The song was a collaboration between John Sebastian, The Lovin Spoonful's bassist Steve Boone, and the frontman's brother (and non-group member) Mark Sebastian. Mark was 15 years old when he wrote a poem that John used as the basis for the song - John especially liked the part that went, "But at night there's a different world." "That song that came from an idea my brother Mike had". John Sebastian recalled in June 2014: "He had this great chorus, and the release was so big. I had to create some kind of tension at the front end to make it even bigger. That's where that jagged piano part comes from."

This was recorded over two days: At the first session, they put down the instruments: guitar, bass, autoharp, drums, organ, electric piano and percussion.
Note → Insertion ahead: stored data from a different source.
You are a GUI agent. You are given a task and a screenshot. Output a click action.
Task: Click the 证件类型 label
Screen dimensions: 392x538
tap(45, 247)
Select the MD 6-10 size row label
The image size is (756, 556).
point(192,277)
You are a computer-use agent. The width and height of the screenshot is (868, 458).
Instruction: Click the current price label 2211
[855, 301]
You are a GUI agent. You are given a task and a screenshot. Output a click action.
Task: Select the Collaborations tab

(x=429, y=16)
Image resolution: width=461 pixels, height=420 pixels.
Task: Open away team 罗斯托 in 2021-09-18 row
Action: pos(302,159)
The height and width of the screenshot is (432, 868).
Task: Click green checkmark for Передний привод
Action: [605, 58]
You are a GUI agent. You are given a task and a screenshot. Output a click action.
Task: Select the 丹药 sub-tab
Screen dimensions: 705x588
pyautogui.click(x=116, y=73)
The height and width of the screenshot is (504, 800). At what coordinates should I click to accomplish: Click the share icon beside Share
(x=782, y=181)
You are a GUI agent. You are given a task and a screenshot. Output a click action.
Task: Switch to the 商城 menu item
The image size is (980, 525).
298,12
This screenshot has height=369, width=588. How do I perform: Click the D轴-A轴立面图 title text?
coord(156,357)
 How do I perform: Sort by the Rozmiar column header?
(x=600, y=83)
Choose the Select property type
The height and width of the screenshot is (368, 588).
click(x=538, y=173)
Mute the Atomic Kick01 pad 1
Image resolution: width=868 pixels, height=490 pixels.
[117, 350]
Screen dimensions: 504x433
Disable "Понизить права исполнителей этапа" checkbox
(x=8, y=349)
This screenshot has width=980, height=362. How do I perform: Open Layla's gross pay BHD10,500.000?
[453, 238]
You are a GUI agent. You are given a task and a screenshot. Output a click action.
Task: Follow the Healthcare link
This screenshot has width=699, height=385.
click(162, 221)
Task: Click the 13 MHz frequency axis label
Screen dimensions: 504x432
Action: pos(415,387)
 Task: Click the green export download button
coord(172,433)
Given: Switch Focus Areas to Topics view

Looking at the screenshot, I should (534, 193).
The second session was for vocals and sound effects. Boone came up with the middle eight, which John thought sounded like the Gershwin composition "An American in Paris," where the orchestra implies the sound of traffic and city noises. This gave him the idea of incorporating car horns and other city ambiance into the track. The band was rather particular about the traffic sounds. Instead of just using what was available on the sound effects records in the studio, they found an old-school radio engineer - a guy who used to create the soundscapes for shows, so if a guy was riding a horse, you'd hear the hooves hitting the ground and the wind whistling by. This guy, whom John Sebastian referred to as a "hilarious old Jewish sound man," came in with a huge library of street sounds, which the band went through for hours. They wanted the scene to build, so it starts softly (the horn at the beginning comes from a Volkswagen Beetle), and grows to a gridlock nightmare. To close the scene, they used a pneumatic hammer pounding away at the pavement.

It is ranked number 401 on Rolling Stone's list of The 500 Greatest Songs of All Time.